*** Begin section ***
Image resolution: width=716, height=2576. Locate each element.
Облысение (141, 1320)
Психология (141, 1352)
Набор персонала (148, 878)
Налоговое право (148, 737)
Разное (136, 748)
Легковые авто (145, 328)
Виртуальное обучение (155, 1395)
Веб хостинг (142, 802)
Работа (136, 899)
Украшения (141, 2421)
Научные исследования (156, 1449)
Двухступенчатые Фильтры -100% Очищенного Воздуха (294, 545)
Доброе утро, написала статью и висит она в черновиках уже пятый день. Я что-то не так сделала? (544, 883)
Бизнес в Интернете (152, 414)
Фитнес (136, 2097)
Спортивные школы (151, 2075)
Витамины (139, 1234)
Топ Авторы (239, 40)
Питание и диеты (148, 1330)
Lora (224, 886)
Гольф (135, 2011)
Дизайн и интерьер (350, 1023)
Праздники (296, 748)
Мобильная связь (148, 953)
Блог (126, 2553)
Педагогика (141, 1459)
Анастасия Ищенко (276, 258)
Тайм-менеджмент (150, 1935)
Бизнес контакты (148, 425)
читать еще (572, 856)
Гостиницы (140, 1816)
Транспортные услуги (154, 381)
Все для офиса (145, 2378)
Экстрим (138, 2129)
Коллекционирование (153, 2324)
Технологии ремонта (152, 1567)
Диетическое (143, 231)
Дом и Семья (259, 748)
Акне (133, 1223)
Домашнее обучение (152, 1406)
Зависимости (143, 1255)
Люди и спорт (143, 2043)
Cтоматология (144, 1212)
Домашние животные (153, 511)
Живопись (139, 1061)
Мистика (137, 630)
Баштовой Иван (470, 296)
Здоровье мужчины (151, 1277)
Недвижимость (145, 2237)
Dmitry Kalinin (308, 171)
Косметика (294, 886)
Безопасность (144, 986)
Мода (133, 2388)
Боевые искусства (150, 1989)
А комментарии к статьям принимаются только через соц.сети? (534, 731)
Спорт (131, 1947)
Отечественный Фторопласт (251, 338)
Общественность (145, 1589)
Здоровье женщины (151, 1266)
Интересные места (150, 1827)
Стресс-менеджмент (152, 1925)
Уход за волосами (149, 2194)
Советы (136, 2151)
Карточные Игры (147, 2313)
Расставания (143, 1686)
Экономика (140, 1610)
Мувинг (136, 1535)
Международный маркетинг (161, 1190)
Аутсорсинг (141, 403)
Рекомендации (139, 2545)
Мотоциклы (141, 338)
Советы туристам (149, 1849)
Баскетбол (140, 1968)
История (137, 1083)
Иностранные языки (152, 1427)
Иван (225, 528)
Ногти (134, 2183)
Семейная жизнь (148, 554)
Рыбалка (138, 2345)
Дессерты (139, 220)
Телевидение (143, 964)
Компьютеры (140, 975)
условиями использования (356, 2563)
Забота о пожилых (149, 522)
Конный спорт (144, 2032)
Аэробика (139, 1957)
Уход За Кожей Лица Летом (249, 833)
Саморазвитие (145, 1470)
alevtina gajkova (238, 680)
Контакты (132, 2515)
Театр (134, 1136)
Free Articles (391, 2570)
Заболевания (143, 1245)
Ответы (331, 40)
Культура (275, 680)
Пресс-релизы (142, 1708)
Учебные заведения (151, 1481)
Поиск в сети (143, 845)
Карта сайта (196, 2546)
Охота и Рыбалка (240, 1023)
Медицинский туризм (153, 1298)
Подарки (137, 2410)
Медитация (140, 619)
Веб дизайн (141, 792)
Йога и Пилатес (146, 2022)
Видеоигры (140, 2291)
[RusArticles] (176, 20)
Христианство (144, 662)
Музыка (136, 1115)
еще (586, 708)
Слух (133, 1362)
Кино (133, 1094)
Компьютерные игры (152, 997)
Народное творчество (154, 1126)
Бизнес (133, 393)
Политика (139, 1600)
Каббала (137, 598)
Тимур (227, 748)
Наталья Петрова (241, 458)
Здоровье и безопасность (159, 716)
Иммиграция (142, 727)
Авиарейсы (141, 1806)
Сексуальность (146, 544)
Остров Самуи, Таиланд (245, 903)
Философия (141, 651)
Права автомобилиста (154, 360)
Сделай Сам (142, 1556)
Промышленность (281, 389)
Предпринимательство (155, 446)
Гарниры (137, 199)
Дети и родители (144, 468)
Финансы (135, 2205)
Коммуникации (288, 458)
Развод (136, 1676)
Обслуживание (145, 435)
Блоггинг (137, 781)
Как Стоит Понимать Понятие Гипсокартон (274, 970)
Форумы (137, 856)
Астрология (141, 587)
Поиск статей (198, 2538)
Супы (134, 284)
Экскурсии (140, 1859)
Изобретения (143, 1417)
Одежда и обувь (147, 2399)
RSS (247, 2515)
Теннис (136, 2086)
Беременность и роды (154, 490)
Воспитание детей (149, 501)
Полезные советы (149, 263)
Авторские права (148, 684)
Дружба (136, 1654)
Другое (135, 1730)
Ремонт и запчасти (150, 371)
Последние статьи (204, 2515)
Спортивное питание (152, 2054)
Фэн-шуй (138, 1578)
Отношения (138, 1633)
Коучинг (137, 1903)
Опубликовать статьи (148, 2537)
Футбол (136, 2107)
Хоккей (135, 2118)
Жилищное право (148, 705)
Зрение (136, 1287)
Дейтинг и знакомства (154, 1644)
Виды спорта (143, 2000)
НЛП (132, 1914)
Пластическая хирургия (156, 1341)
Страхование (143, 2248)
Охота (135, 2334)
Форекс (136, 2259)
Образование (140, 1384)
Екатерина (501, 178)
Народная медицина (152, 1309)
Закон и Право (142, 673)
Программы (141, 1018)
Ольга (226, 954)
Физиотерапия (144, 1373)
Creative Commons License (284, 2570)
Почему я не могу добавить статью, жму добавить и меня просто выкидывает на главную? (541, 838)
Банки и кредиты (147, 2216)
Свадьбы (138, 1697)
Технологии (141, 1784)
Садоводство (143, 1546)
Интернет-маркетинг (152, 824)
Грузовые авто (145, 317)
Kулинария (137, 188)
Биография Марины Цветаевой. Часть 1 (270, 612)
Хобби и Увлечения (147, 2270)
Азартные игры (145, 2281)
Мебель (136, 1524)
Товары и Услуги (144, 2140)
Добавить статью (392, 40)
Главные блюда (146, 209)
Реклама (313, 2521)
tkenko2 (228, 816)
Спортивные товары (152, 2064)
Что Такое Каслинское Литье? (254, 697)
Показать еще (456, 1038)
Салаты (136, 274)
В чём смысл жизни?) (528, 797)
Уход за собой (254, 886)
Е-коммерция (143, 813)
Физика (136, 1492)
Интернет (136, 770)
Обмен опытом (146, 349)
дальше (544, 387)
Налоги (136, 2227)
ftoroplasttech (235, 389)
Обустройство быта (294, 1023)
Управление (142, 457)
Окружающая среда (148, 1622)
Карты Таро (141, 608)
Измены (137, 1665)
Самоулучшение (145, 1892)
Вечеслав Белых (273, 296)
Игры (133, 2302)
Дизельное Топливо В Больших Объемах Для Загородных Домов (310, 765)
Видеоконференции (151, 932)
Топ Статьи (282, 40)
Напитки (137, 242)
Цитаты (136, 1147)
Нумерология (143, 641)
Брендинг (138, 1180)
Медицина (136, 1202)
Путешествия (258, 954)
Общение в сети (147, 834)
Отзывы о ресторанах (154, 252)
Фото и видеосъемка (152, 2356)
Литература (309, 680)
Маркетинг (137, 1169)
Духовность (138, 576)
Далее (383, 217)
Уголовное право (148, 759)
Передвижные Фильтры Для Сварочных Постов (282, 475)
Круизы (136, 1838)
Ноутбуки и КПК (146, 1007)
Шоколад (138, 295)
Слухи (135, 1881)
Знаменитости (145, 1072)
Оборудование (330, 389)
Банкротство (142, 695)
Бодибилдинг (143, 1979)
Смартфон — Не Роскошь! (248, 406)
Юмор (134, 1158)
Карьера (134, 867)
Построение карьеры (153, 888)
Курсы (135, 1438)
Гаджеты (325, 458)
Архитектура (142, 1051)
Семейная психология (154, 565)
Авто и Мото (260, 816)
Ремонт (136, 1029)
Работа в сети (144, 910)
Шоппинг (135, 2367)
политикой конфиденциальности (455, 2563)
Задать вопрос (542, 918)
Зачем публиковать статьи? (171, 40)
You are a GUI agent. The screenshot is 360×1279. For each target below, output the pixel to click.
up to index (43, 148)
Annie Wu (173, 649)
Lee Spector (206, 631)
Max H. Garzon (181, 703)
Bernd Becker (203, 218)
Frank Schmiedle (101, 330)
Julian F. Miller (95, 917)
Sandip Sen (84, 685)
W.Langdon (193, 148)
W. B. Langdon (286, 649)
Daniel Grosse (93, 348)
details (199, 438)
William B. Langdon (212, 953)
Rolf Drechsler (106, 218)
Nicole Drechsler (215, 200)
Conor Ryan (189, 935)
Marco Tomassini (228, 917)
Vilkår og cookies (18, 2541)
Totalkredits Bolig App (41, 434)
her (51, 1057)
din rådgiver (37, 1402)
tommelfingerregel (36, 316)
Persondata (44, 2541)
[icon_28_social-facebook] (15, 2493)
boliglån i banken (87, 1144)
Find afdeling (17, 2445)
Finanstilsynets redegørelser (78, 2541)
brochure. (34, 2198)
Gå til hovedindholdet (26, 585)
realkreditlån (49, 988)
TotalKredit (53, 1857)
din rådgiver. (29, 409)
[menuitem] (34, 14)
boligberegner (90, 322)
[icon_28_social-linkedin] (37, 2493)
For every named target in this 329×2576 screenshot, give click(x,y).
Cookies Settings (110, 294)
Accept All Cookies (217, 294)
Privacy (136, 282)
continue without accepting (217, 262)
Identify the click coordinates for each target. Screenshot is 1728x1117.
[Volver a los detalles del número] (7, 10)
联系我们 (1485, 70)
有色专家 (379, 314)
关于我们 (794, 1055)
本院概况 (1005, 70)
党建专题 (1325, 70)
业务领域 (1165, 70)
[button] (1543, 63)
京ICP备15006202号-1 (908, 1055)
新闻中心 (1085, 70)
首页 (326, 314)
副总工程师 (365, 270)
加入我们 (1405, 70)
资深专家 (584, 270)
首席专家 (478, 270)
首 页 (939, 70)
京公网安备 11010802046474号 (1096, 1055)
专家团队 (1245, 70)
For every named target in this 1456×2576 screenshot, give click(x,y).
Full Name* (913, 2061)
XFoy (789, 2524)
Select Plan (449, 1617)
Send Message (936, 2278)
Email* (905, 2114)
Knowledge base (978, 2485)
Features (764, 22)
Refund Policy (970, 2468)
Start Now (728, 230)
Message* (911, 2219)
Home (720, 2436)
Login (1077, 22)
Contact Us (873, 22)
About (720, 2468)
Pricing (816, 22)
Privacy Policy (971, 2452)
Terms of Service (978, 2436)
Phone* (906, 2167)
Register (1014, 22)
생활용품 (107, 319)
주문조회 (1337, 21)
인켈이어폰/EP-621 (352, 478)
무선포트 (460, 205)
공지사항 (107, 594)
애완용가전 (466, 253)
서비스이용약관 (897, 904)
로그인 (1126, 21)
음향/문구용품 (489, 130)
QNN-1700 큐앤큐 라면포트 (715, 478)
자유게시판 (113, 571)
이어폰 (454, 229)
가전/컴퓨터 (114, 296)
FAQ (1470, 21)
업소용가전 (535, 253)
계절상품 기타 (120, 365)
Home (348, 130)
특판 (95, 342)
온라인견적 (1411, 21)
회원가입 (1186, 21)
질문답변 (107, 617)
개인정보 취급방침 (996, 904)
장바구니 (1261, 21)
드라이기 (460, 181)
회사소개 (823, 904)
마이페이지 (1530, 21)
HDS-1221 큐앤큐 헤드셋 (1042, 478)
*** End section ***
Task requirements>
From the entries above, write out only the lines starting at the line that holds "Privacy (136, 282)" and ending at the line that holds "首页 (326, 314)", keeping both and matching them exactly.

Answer box>
Privacy (136, 282)
continue without accepting (217, 262)
Identify the click coordinates for each target. Screenshot is 1728x1117.
[Volver a los detalles del número] (7, 10)
联系我们 (1485, 70)
有色专家 (379, 314)
关于我们 (794, 1055)
本院概况 (1005, 70)
党建专题 (1325, 70)
业务领域 (1165, 70)
[button] (1543, 63)
京ICP备15006202号-1 (908, 1055)
新闻中心 (1085, 70)
首页 (326, 314)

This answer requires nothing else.